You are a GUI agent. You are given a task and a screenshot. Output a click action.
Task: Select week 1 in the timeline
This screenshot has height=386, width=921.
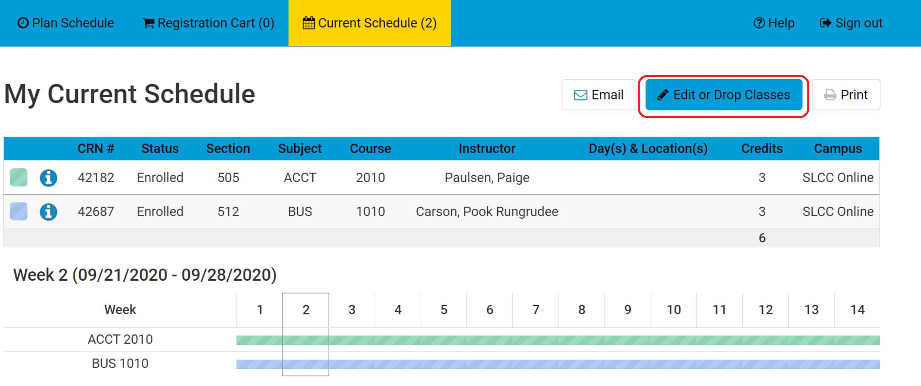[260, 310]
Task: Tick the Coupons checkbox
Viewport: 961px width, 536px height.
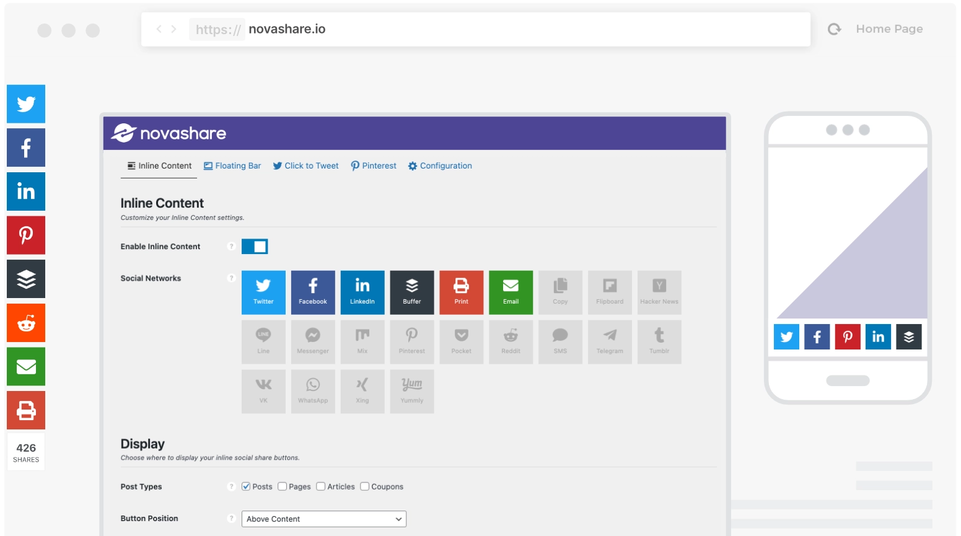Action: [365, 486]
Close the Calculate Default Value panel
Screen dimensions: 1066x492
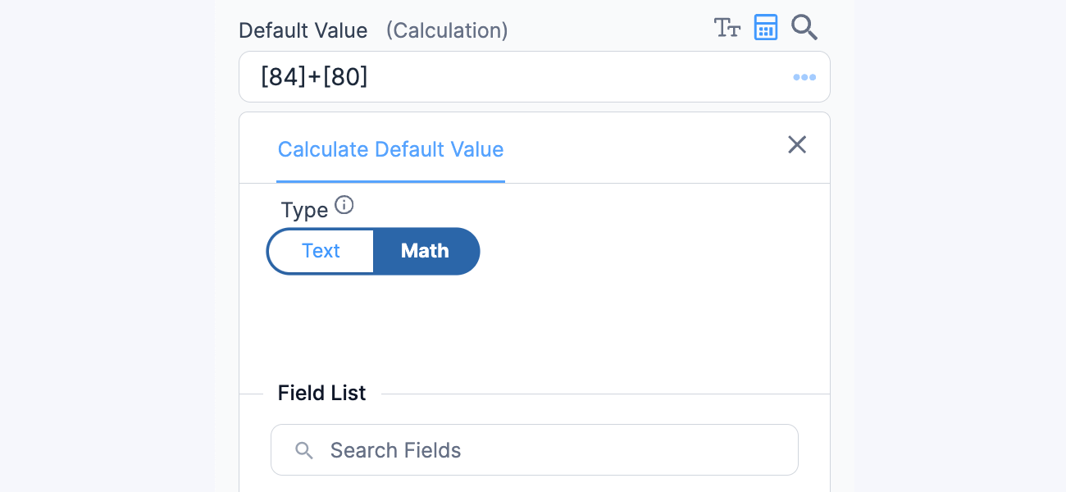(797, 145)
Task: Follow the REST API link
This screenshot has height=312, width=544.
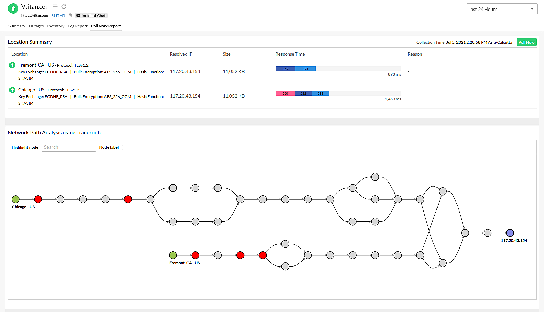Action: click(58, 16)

...

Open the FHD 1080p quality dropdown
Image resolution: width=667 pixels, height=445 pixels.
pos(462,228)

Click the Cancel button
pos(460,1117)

--

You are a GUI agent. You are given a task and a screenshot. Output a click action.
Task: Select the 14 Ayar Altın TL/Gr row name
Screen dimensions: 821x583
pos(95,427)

> WHAT TO WORK ON:
If a line of the data contains "Select", copy it out.

> TASK SOLUTION:
Task: Select week 1 in the timeline
Task: Select the 14 Ayar Altın TL/Gr row name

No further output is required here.